Re: [RFC PATCH 1/4] timekeeping: Remove xtime_remainder from ntp_error accumulation

From: David Woodhouse

Date: Sat May 16 2026 - 04:25:59 EST


On Fri, 2026-05-15 at 15:49 -0700, John Stultz wrote:
> On Wed, May 13, 2026 at 2:02 PM David Woodhouse <dwmw2@xxxxxxxxxxxxx> wrote:
> >
> > From: David Woodhouse <dwmw@xxxxxxxxxxxx>
> >
> > The ntp_error accumulator tracks the difference between intended and
> > actual clock advance. Each tick it adds ntp_tick (the intended advance)
> > and subtracts what the clock actually advanced.
> >
> > The subtraction was (xtime_interval + xtime_remainder), but only
> > xtime_interval is actually added to xtime_nsec each tick.
> > xtime_remainder was a boot-time constant representing the rounding error
> > from converting the tick period to an integer number of counter cycles.
> > It was never added to xtime_nsec, so subtracting it from ntp_error
> > created a phantom credit that biased the dithering ratio.
> >
> > The effect is a systematic drift whose magnitude depends on the value of
> > xtime_remainder and the NTP frequency correction. NTP masks this by
> > continuously adjusting the frequency to compensate, but with a fixed
> > frequency (or an external reference clock like vmclock), the drift is
> > exposed.
> >
> > Also remove xtime_remainder from the mult computation in
> > timekeeping_adjust(), which used it to offset the division for the same
> > (incorrect) reason.
> >
> > Fixes: a386b5af8edd ("time: Compensate for rounding on odd-frequency clocksources")
>
> Hey, thanks for sending this out!
>
> Looks like it would be more accurate to say it is a revert then a fix?
>
> Hrm. So this is maybe too far back for my goldfish brain to really remember.
>
> My hazy sense of it was that for coarser-grained clocksources, there
> will be an inherent granularity error for what we want to use as an
> accumulation interval, and the hardware allows.
>
> So if we want a 1ms ntp interval, taking the hardware freq and finding
> cycles/ms, might be something like 10.4 (imaginary example here), so
> that rounds 10 cycles per interval which is really gives us a 962us
> interval.
>
> Now, the 10.4 cycles/ms is still accurate, and the resulting
> xtime_interval is still correct, but there is a resulting 38us
> difference between the xtime_interval and the ntp_tick due to this
> granularity error in the calculation., When we start accumulating
> ntp_error, it will grow at that 38us/ms rate, causing the internal
> logic to try to steer the clock faster to compensate.
>
> Thus, instead of assuming the ntp-interval is actually 1ms, we want it
> to match the actual accumulation interval, so we subtract that error
> off of the ntp-interval.  That "phantom credit" is effectively
> intended to address this inherent error (which is why it isn't applied
> to the other side - since it's already there as part of the
> calculation).
>
> Now, again, it's been far too long, and I may be misremembering
> details, and the correction may very well be unnecessary or otherwise
> erronious! But I think it deserves a bit more evidence/rationale in
> the commit message as to why.

Thanks. This has been making my brain hurt for most of the last week,
but I think I finally have a handle on it.
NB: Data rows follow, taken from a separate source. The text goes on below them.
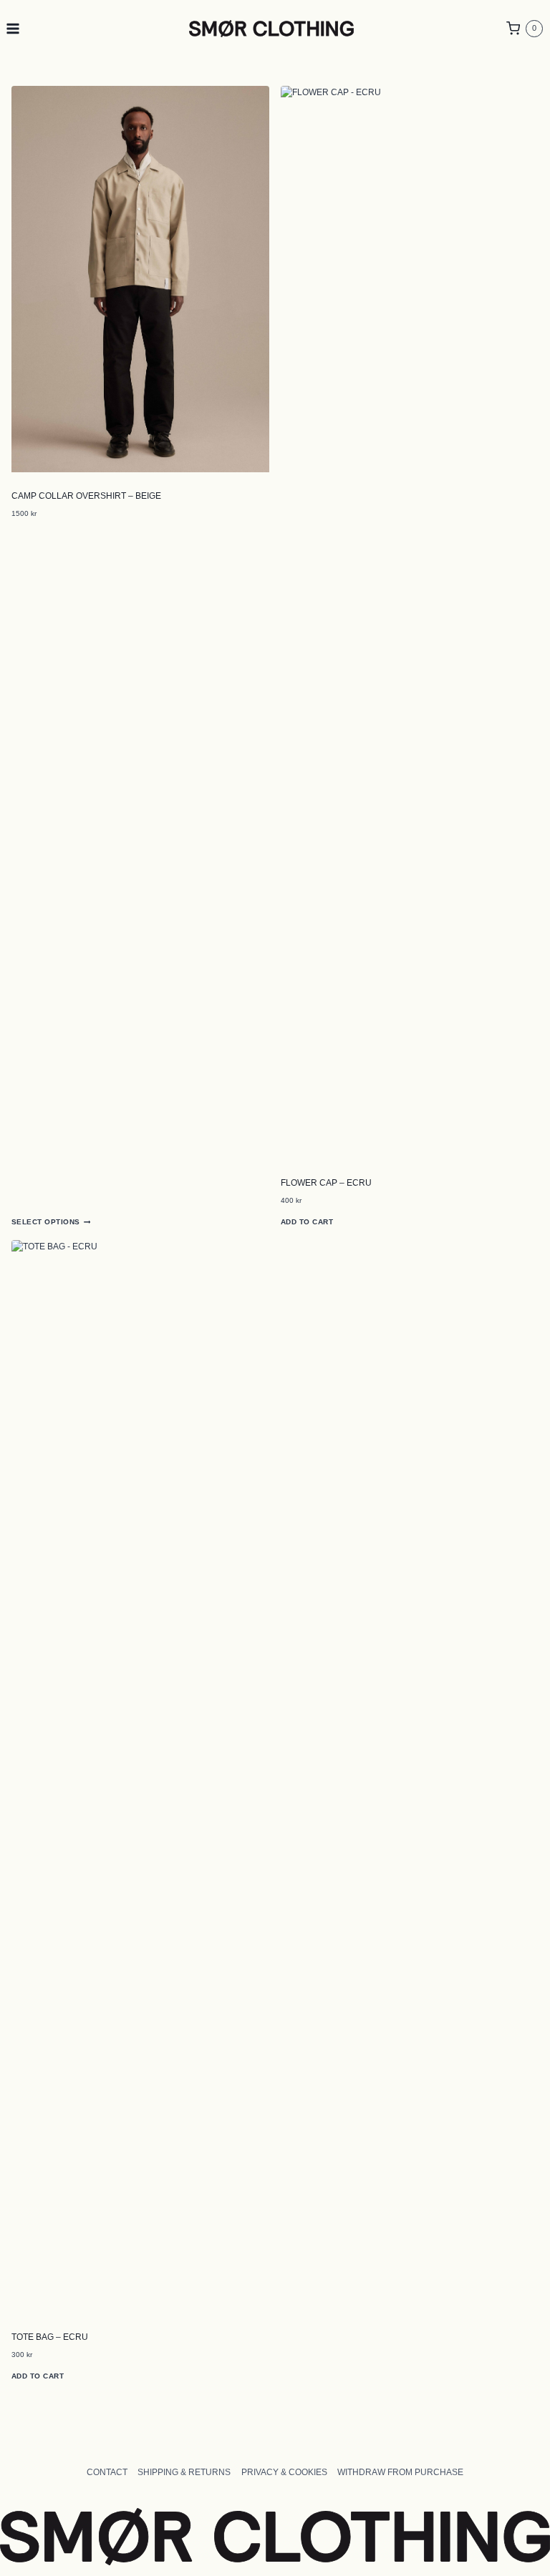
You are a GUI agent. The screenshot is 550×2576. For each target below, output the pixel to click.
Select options (45, 1222)
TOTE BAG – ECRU (49, 2337)
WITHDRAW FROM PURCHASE (400, 2472)
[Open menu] (13, 28)
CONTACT (107, 2472)
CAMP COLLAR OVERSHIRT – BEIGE (86, 496)
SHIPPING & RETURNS (184, 2472)
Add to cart (307, 1222)
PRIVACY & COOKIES (284, 2472)
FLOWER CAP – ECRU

It looks like we track three different times (ignoring units):

• A: The xtime that we actually output to the vDSO/etc.

• B: xtime+ntp_error is the time we *want* to be outputting right now,
but the mult dithering and monotonicity clawback keep us from it.

• C: xtime+ntp_error+time_offset is the time we *eventually* want to
output, once we've finished skewing towards it.

On each tick:

• xtime (A) advances by xtime_interval (and the clawback; there's
another patch in my tree to account for that in ntp_error now).

• (B) advances by whatever tick_length happens to be at the moment
(adjusted by second_overflow to effect a skew).

• (C) advances by the original tick_length_base actually set according
to the adjtimex frequency.

So ntp_error, being the delta between (B) and (A), needs to advance by
tick_length - xtime_interval. Before this patch, xtime_remainder was
*also* being subtracted from the 'what xtime advanced' side, but it
isn't actually added to xtime; it *is* roughly the amount that needed
to be accumulated in ntp_error here (except for the fact that
xtime_remainder was calculated once at boot time and never updated).

I spent a while booting kernels in QEMU with a VMClock reference clock
precisely specifying the TSC to real-time relationship for (C), and
tracking the *nanosecond* delta of the output from what it was told.

I made it redundantly track (B) and (C) above as absolute values, so
that I could spot per-tick when the accounting of the existing *deltas*
in ntp_error and time_offset went astray (and compare C with the actual
refclock, to check that too).

In my test tree, xtime now correctly dithers precisely around the
desired time (B) and doesn't continually drift from it any more.

And I can even inject, say, a 10μs delta via time_offset and it'll skew
by *exactly* 10,000ns and stay there, still with with single digit
nanosecond divergence from where it's meant to be.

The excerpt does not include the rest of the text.